RC: I’m really interested in this, so I brought this up before, but, the writing, I was like, “Okay, he wants me to think about this. These are the parameters.” Whereas talking about it, this may sound like a critique, I’m getting much richer information in the way you that you are including yourself in the process. In the text, it seems like somebody else wrote it, where it sounds like you are so intimately inside, intrinsically inside.
JP: But see, that’s where East Germany comes in. I live in a reality that I’ve grown up in, so East Germany is an alternative, just another alternative. It allows me to step over and think of other possibilities that can happen under a different set of realities. I wanted to take something that would allow me to see myself from the outside in, so part of why I explored these other histories. It is not about… the project is not about East Germany. It is about opening up a binary and stepping into it is in between.
RL: I think what Ryan is aiming towards is further steps of exploration. How you present the text for the work in a performative way? Because the press release still operates as a standard text and it may be interesting for you to open up these relationships.
JP: Yeah, for sure. I think you are right that there is a lot of room for me to take on a mode of writing that opens up the work in a new way. So far, even though I’ve been working on it for two years now, the project still seems fresh to me and I still feel like I haven’t opened it up publically yet, so I still feel like I need to provide a packaged answer. I think that it will come, it is just that right now I still feel like I have too many skeptical viewers. I don’t want it to derail too much into these fictions before I first establish the facts.
RC: I like that idea a lot. It is almost like it doesn’t matter if anyone is seeing what I’m seeing yet, as long as this is here first. Then later I’m going to go back and see where the foundation is.
RL: I also like the long-term relationship for the viewer that is counting on long intervals of time, which is a unique approach.

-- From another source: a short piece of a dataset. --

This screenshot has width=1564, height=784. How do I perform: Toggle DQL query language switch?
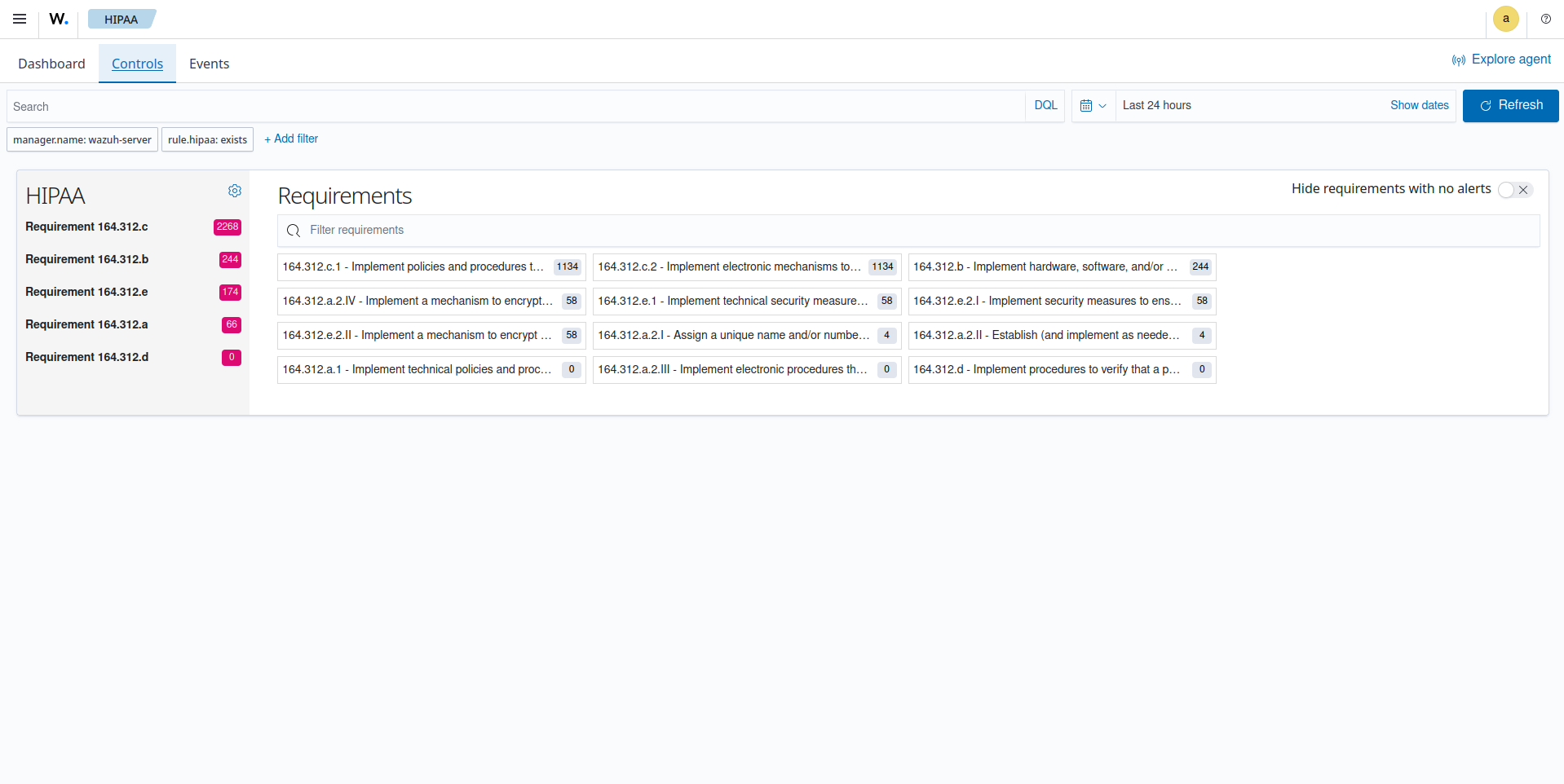(x=1045, y=106)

JP: Yeah, for sure. Ideally what I would like to happen is somebody comes in and sees the work for the first time. They are seeing a very small facet of the work and it confuses them, they don’t understand what they are looking at. Then, maybe six months later, they encounter the work again. In the meantime, they’ve had a conversation or two, and now with the re-encounter, the repeated viewing unlocks the piece a little more. The work expands slowly over time and produces a culture around it. Sometimes, I present so many objects … I could explain all day how all they are interrelated, but I know that the viewers may come and be like, “What the hell am I looking at? These are shelves and shelves of junk essentially.” And then there’s this list, this long list that’s equally impossible to read and decipher, and all it tells you is that there is stuff in there that you are looking at something from the outside that you can’t decipher. That is an exercise in alienation that I’m trying to produce. I don’t expect people to get into this space and really understand. Though I know some people are curious and some people will do it, and they will pick it apart.
RC: There’s a generosity that I see in your work, although it has similarities with work that I’ve seen before, it doesn’t have the same feeling. Here, there is a familiar coldness, but then also warmth, that doesn’t have that safe feeling.

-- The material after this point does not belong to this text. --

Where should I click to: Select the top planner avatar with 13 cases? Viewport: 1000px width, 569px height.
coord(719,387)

JP: I mean I would say I’m an introverted person which comes as no surprise to anybody. I think I am making an introverted work in that same way, that to some degree it requires patience and time to pick away and look at it from the outside for a long time before you even get to the inside. Once you get inward, then there’s a whole different experience that sort of was not realized before. I think I sort of count on that a little bit.
DOOR, the group exhibition of Dan Devening, Greg Bae, Jeff Prokash and Anna Shteynshleyger ran at Triumph Gallery until March 26.